**Short exercise 1:**
Say whether each statement below agrees with the blog post, answering yes or no and quoting the words from the post that settle it. (a) The writer bought a paperback copy of "Interview with the Vampire" in 1977. (b) The writer has a backyard in West Roxbury. (c) The writer has read several other Anne Rice novels.
**Short exercise 2:**
Copy everything in the blog post from "I have a favorite" down to "make my own.", word for word.
-- Start Extracted text --
Wednesday, October 29, 2008

Thing 15: Itsy Bitsy Etsy

Once again I am very excited about the possibilities inherent in these websites. I really liked some of the t-shirts on "Threadless": "If you're interested in Time Travel meet me last Thursday" would work very well on my geeky college campus. But mostly I am excited about the possibilities of making my own bumper sticker for just $4.95 postage paid on, or uploading images of my two-year-old onto t-shirts or coffee mugs for his grandparents at the Cafe Press.

I have a favorite bumper-sticker place where I have bought several progressive stickers which adorn my ride, including a great Orwell quote ("In a time of universal deceit, telling the truth is a revolutionary act."), but there are so many great Orwell quotes - now I know how I can make my own.

One question: how am I gonna get the Desiderata on a bumper-sticker?

Thing 14: the Backyard

Technically, I don't have a backyard here in West Roxbury. However, I do have a great view off my back porch. I was disappointed by what I found - or rather could not find - in both "American Towns" and "Wicked Online". The only thing scary that seems to be happening is a "Howl-oween" parade of doggies in costumes (which I am picturing as a weird spin of "Best in Show", West Roxbury-style), but I have already missed it! Too bad.

We will be handing out candy on my front porch in two days, as we have each of the last two years since moving here. The neighborhood does a pretty good job with it.

Thing 13: Library Thing

The first thing I did for this Thing was to read the comparison between "Library Thing" and "Visual Bookshelf" - I have to admit I had somewhat the same experience as the author of that post: I joined "Library Thing" some time ago, added a some of my books, then did not return until jogged to by this assignment. I guess I just didn't find the time to get my collection in there. It IS very interesting to see how many others own the same books you own, their relative popularity, etc. I will try to finish uploading my collection and post a link to it before Dec. 2nd.

My picks for Halloween: one has to be Anne Rice's now classic "Interview with the Vampire". Believe it or not, I bought a paperback copy of this book in 1977 (the year after it was published in hardback) because I thought it looked intriguing. I can remember at 15 being fascinated by the way the book began, with a "vampire" speaking as though he was a regular human being, but it was way over my head at that age and I didn't return to it 'til years later.

I still think it's a good read, and Rice definately took a well-worn subject in a paradigmatically new direction with this publication (comparable in this sense to what J. K. Rowlings did with the magic paradigm - but geared to a much more serious audience). I must confess that have not read any other of Anne Rice's novels, and I'm not widely read in vampire fiction.

My other recommendation is a video: Tim Burton's "Nightmare Before Christmas", which is a hoot and great fun at Halloween or Christmas. It also features an awesome score by Danny Elfman which I strongly recommend as an addition to your audio collection. It is necessary listening at Halloween.

Thing 12: Can you hear me now?
-- End Extracted text --
-- Start Recorded information --
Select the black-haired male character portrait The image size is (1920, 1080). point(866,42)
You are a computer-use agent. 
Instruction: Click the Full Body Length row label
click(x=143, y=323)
-- End Recorded information --
**Response 1:**
(a) Yes: "I bought a paperback copy of this book in 1977"
(b) No: "Technically, I don't have a backyard here in West Roxbury."
(c) No: "have not read any other of Anne Rice's novels"

**Response 2:**
I have a favorite bumper-sticker place where I have bought several progressive stickers which adorn my ride, including a great Orwell quote ("In a time of universal deceit, telling the truth is a revolutionary act."), but there are so many great Orwell quotes - now I know how I can make my own.